As opções que a equipe pode discutir incluem:

  • Observação — Para lesões intraepiteliais escamosas de baixo grau (LSIL) sem sintomas incômodos, a abordagem mais comum é monitorar a área ao longo do tempo, visto que a maioria das LSILs se resolve sem tratamento. Seu médico pode recomendar um exame de acompanhamento após um intervalo definido.
  • Tratamento de verrugas genitais — Se a LSIL estiver associada a verrugas genitais incômodas, a equipe médica poderá discutir tratamentos como medicamentos tópicos, congelamento (crioterapia) ou outros procedimentos para remover as verrugas. Esses tratamentos visam as verrugas, mas não são necessários para "curar" a LSIL subjacente.
  • Exame de acompanhamento — Como o HPV pode afetar mais de uma área do trato genital inferior, seu médico pode recomendar o exame do colo do útero, da vagina e da pele ao redor, além da continuidade do rastreamento do câncer do colo do útero no cronograma habitual.
  • Vacinação contra o HPV — Caso ainda não tenha recebido a vacina, a equipe poderá conversar sobre isso com você.

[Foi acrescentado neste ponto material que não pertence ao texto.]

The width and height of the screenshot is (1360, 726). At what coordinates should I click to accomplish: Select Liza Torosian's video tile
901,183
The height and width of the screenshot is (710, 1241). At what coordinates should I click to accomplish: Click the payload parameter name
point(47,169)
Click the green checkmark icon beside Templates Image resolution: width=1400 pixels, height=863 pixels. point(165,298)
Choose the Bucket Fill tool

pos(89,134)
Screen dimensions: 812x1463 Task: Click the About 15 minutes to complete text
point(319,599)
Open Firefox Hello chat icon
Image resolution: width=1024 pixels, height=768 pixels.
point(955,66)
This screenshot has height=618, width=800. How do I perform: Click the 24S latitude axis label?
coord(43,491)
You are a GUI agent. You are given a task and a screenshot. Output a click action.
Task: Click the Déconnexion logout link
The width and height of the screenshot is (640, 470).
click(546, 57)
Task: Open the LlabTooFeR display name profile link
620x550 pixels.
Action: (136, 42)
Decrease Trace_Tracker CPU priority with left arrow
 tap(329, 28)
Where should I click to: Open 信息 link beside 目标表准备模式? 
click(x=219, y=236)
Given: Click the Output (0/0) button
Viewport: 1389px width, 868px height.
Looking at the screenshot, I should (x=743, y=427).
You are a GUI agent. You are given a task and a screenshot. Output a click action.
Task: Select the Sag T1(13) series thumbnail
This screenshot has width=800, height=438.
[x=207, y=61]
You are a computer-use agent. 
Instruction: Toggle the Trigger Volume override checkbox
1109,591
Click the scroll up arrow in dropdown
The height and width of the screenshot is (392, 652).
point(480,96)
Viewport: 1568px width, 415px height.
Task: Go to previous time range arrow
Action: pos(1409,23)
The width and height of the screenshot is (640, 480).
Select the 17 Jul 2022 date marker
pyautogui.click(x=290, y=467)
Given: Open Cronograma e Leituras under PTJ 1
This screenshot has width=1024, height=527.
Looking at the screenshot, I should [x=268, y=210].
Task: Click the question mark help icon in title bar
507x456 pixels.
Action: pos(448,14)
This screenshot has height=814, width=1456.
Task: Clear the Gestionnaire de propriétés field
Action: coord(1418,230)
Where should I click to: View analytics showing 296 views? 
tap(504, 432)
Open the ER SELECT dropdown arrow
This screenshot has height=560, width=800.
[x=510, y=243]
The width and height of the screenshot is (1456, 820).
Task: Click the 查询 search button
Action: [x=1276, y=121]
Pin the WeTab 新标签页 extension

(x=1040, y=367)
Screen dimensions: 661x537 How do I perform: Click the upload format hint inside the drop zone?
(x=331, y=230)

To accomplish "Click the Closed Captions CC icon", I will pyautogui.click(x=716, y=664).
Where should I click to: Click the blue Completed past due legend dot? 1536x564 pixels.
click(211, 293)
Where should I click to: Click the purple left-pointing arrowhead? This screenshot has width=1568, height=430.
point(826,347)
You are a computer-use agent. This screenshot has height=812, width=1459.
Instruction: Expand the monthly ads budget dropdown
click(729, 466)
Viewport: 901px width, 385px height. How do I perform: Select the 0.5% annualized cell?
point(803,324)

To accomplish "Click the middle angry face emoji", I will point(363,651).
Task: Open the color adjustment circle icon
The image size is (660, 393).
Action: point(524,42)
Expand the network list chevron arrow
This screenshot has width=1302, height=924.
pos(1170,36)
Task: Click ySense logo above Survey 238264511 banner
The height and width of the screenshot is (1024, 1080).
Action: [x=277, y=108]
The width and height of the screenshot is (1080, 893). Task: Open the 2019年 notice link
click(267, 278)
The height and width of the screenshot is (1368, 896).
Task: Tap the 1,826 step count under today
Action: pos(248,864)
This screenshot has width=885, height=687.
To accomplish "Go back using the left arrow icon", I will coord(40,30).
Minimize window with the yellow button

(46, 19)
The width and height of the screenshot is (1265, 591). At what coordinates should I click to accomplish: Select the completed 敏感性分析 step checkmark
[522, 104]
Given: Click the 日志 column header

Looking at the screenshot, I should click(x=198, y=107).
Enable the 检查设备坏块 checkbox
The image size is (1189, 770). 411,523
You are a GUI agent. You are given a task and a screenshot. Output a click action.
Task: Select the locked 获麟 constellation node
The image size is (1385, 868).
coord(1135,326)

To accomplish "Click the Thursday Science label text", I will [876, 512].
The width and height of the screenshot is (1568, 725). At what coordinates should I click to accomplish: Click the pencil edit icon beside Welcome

A vacinação não trata uma LSIL já existente, mas pode reduzir o risco de contrair novas infecções por HPV.
  • Cessação do tabagismo — Se você fuma, parar de fumar está associado a uma melhor eliminação da infecção pelo HPV.

A maioria das pessoas com LSIL da vulva não necessita de nenhum tratamento específico, e a condição se resolve espontaneamente. Seu médico informará se algum acompanhamento é necessário, com base na sua situação individual.

Perguntas para fazer ao seu médico

  • A LSIL foi o único achado na minha biópsia, ou outras alterações estavam presentes?
  • Foi realizado o teste de HPV? Em caso afirmativo, foi identificado um tipo de baixo ou alto risco?
  • O teste p16 foi realizado? Qual foi o resultado?
  • Preciso de algum tratamento ou a observação é a melhor abordagem para mim?
  • Se eu tiver verrugas genitais, quais são as minhas opções de tratamento?
  • Qual a probabilidade de essa LSIL se resolver espontaneamente?
  • Preciso de exames de acompanhamento e, em caso afirmativo, com que frequência?
  • Devo fazer exames para detectar alterações relacionadas ao HPV no colo do útero, na vagina ou em outras áreas?
  • Devo me vacinar contra o HPV se ainda não fui vacinado(a)?
  • Que sintomas ou alterações devem me levar a entrar em contato com você?